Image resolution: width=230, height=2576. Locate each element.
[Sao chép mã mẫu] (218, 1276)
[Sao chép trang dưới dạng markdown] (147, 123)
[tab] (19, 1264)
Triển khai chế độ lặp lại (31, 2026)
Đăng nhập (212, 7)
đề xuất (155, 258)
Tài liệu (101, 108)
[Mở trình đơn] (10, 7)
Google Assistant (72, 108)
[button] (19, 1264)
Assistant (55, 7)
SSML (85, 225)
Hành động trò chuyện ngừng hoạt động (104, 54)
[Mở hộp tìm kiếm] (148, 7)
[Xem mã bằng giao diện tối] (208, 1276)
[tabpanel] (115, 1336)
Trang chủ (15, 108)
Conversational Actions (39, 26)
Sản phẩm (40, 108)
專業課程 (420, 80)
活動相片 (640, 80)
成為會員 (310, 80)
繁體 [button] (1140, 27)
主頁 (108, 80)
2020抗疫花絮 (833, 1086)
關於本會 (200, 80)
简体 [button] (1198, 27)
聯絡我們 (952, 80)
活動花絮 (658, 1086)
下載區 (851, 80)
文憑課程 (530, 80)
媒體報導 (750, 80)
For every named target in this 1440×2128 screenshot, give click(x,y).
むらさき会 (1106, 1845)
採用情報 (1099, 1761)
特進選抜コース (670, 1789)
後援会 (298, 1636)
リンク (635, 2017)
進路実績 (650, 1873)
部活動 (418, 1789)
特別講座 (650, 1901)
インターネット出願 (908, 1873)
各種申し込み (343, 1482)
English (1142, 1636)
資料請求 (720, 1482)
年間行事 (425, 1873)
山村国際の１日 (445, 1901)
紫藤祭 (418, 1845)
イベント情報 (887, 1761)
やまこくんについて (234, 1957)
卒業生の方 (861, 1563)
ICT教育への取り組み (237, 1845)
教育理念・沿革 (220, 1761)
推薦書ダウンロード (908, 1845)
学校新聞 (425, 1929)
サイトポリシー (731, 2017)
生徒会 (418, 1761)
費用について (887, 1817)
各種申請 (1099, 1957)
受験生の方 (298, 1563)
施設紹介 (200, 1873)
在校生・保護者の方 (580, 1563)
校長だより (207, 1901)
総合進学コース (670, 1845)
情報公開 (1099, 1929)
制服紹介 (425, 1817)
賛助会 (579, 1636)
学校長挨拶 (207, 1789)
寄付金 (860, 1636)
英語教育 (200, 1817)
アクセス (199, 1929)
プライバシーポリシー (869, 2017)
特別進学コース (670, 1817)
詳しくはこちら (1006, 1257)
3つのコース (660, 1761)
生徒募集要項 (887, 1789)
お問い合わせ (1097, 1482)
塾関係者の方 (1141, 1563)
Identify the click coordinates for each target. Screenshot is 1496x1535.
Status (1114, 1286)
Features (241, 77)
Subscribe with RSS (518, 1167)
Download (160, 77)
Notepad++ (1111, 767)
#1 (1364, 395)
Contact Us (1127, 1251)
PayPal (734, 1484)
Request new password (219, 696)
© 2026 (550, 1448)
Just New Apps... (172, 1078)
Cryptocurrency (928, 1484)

##############################

* [TASK GOAL] Return all of the records above unchanged, character for character and line for line.

* [CORRECT RESULT]
Image resolution: width=230, height=2576. Locate each element.
[Sao chép mã mẫu] (218, 1276)
[Sao chép trang dưới dạng markdown] (147, 123)
[tab] (19, 1264)
Triển khai chế độ lặp lại (31, 2026)
Đăng nhập (212, 7)
đề xuất (155, 258)
Tài liệu (101, 108)
[Mở trình đơn] (10, 7)
Google Assistant (72, 108)
[button] (19, 1264)
Assistant (55, 7)
SSML (85, 225)
Hành động trò chuyện ngừng hoạt động (104, 54)
[Mở hộp tìm kiếm] (148, 7)
[Xem mã bằng giao diện tối] (208, 1276)
[tabpanel] (115, 1336)
Trang chủ (15, 108)
Conversational Actions (39, 26)
Sản phẩm (40, 108)
專業課程 (420, 80)
活動相片 (640, 80)
成為會員 (310, 80)
繁體 [button] (1140, 27)
主頁 (108, 80)
2020抗疫花絮 (833, 1086)
關於本會 (200, 80)
简体 [button] (1198, 27)
聯絡我們 (952, 80)
活動花絮 (658, 1086)
下載區 (851, 80)
文憑課程 (530, 80)
媒體報導 (750, 80)
For every named target in this 1440×2128 screenshot, give click(x,y).
むらさき会 (1106, 1845)
採用情報 (1099, 1761)
特進選抜コース (670, 1789)
後援会 (298, 1636)
リンク (635, 2017)
進路実績 (650, 1873)
部活動 (418, 1789)
特別講座 (650, 1901)
インターネット出願 (908, 1873)
各種申し込み (343, 1482)
English (1142, 1636)
資料請求 (720, 1482)
年間行事 (425, 1873)
山村国際の１日 (445, 1901)
紫藤祭 (418, 1845)
イベント情報 (887, 1761)
やまこくんについて (234, 1957)
卒業生の方 (861, 1563)
ICT教育への取り組み (237, 1845)
教育理念・沿革 (220, 1761)
推薦書ダウンロード (908, 1845)
学校新聞 (425, 1929)
サイトポリシー (731, 2017)
生徒会 (418, 1761)
費用について (887, 1817)
各種申請 (1099, 1957)
受験生の方 (298, 1563)
施設紹介 (200, 1873)
在校生・保護者の方 (580, 1563)
校長だより (207, 1901)
総合進学コース (670, 1845)
情報公開 (1099, 1929)
制服紹介 (425, 1817)
賛助会 (579, 1636)
学校長挨拶 (207, 1789)
寄付金 (860, 1636)
英語教育 (200, 1817)
アクセス (199, 1929)
プライバシーポリシー (869, 2017)
特別進学コース (670, 1817)
詳しくはこちら (1006, 1257)
3つのコース (660, 1761)
生徒募集要項 (887, 1789)
お問い合わせ (1097, 1482)
塾関係者の方 (1141, 1563)
Identify the click coordinates for each target. Screenshot is 1496x1535.
Status (1114, 1286)
Features (241, 77)
Subscribe with RSS (518, 1167)
Download (160, 77)
Notepad++ (1111, 767)
#1 (1364, 395)
Contact Us (1127, 1251)
PayPal (734, 1484)
Request new password (219, 696)
© 2026 (550, 1448)
Just New Apps... (172, 1078)
Cryptocurrency (928, 1484)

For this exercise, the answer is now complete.